Le SJA a été auditionné le 4 novembre 2020 en visio-conférence par M. le sénateur Benarrroche, rapporteur sur les crédits de la mission "Conseil et contrôle de l'Etat" du budget de l'Etat, dont relève la juridiction administrative.
Les représentants du SJA ont évoqué les points suivants :
Situation des juridictions depuis le premier confinement du printemps
Nous avons rappelé que la mobilisation et l’engagement de l’ensemble des magistrats administratifs, qui n’ont jamais cessé leur activité depuis le début de la pandémie y compris durant la période de fermeture des juridictions au public, avait permis d’éviter une trop nette dégradation de la situation et de juger dans des délais souvent contraints les nombreux contentieux relatifs aux mesures sanitaires, qui sont principalement contestées en référé-liberté. Nous avons insisté sur le constat qu’en dépit de ces efforts, les stocks des juridictions avaient nécessairement vieilli et que contrairement à une croyance bien ancrée, notamment dans l’esprit du Conseil d’Etat, aucune résorption substantielle de ces stocks n’était à attendre de la poursuite du développement des modes alternatifs de règlement des litiges. Nous avons insisté sur la difficulté qu’il y aurait pour les magistrats à tenir sur la longueur un effort fourni alors que la situation était déjà dégradée.
Effectifs
Nous avons regretté qu’en dépit de la hausse des entrées, continue depuis de nombreuses années, qui s’est accélérée en 2018 et 2019 et qui pourrait ne pas subir le ralentissement escompté en 2020 une fois que seront pleinement constatées les conséquences de la prorogation des délais de recours durant la première période d’état d’urgence sanitaire, la création nette de seulement dix emplois soit accordée pour l’ensemble du Conseil d’État, des tribunaux et des cours administratives, tant en membres qu’en magistrats et agents de greffe et d’aide à la décision, sans préjudice de ceux affectés à la création d’une neuvième CAA.

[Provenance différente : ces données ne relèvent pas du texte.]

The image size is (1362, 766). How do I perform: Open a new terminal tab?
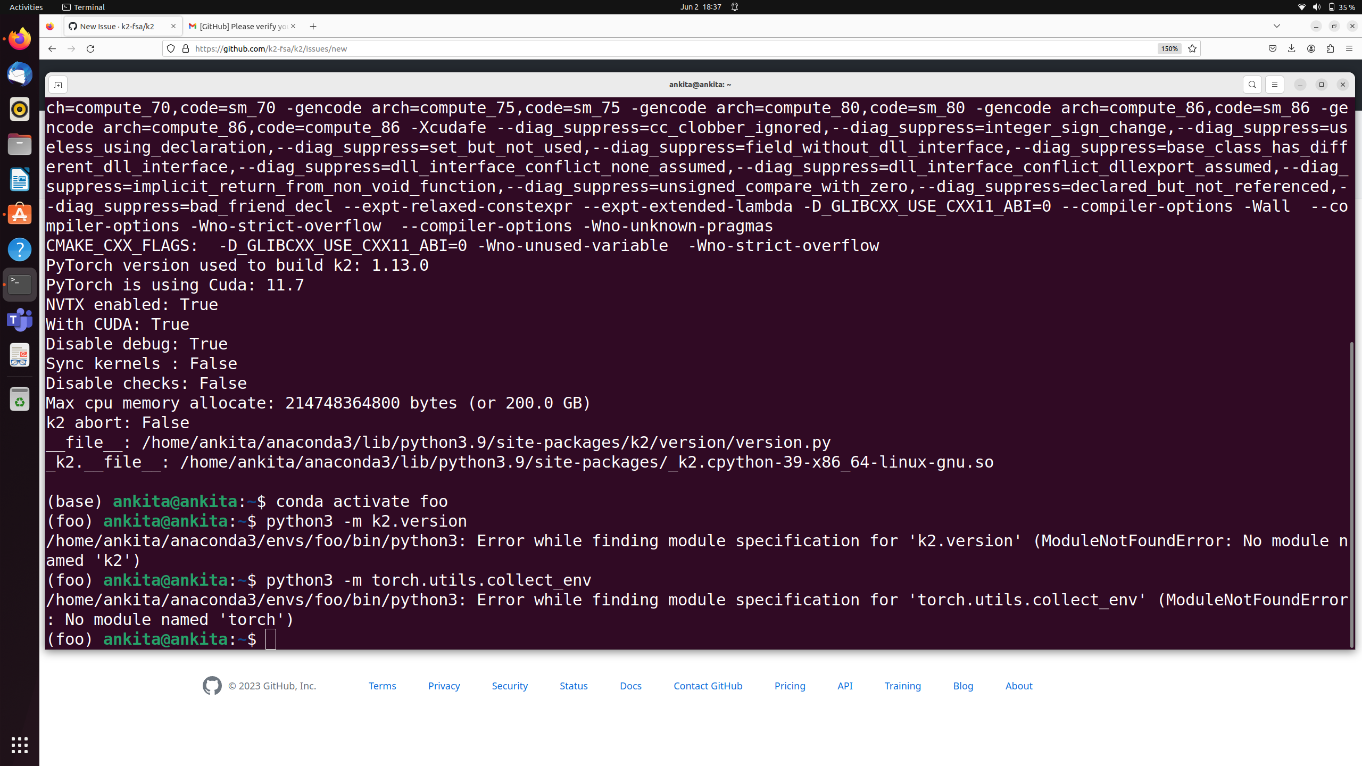58,85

En réponse à une interrogation de M. le rapporteur, vos représentants SJA ont insisté sur le fait que la croissance du contentieux doit s’accompagner en priorité d’une hausse des emplois de magistrats et de greffe et en accompagnement seulement de personnel d’aide à la décision. Ils ont notamment indiqué que les effectifs de magistrats nécessaires à la formation de ce personnel au fort taux de rotation n’avaient pas été créés et que le travail d’une aide à la décision, fût-il de grande qualité, ne pourra jamais remplacer celui d’un magistrat car il comprend un temps d’appropriation, de révision, de décision.

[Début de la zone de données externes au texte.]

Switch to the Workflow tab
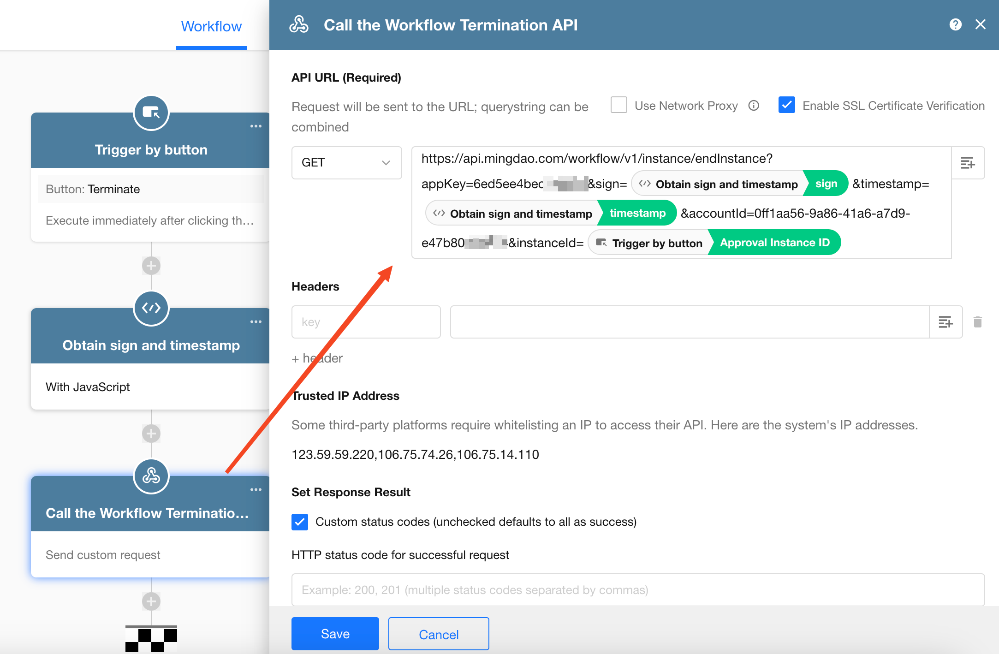The image size is (999, 654). coord(211,26)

Réforme du contentieux des étrangers
Vos représentants ont rappelé que le SJA porte de longue date, en dernier lieu dans notre Livre blanc, une proposition de simplification du contentieux des étrangers, aujourd’hui régi par une kyrielle de procédures aussi multiples qu’inutilement complexes. Ils ont salué le fait que le groupe de travail présidé par J.-H. Stahl ait partagé ce constat et lui aussi formulé une proposition de réforme, tout en relevant que celle-ci est moins ambitieuse que celle que les représentants SJA lui avait présenté lors de son audition par ce groupe de travail en novembre 2019.

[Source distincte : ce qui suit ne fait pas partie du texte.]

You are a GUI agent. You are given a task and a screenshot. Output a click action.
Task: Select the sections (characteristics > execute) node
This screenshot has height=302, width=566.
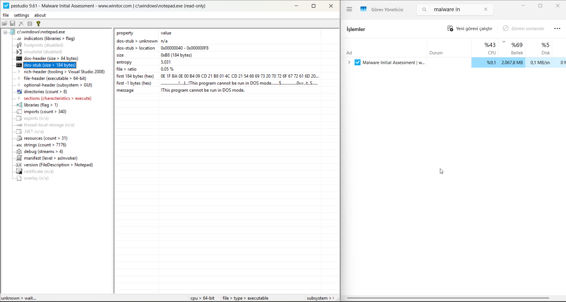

Au titre des questions générales, nous avons rappelé à M. le rapporteur spécial notre vœu affirmé de revalorisation de la rémunération, et plus particulièrement de la grille indiciaire du corps des magistrats administratifs. Nous avons indiqué à cet effet que l’enveloppe supplémentaire accordée au Conseil d’État pour rehausser notre régime indemnitaire nous semblait très insuffisante pour rattraper le retard colossal et injustifiable qui nous sépare d’autres corps issus de l’ENA, et rappelé notre opposition à toute extension de la proportion de la part variable de notre rémunération, et au-delà, à l’existence-même d’une telle part variable, parfaitement incompatible avec le principe d’indépendance des magistrats.
Nous avons enfin attiré l’attention de M. le sénateur sur le caractère excessif ou insuffisamment encadré de certaines des mesures prévues par les ordonnances du printemps adaptant notre procédure contentieuse, notamment la suppression totale d’audience en référé, l’utilisation de la visio-audience ou encore l’extension des ordonnances. Nous avons formé le vœu que le Parlement redouble de vigilance s’agissant du respect, par le Gouvernement, du champ de l’habilitation législative qu’un projet de loi actuellement en deuxième lecture à l’Assemblée nationale devrait lui conférer.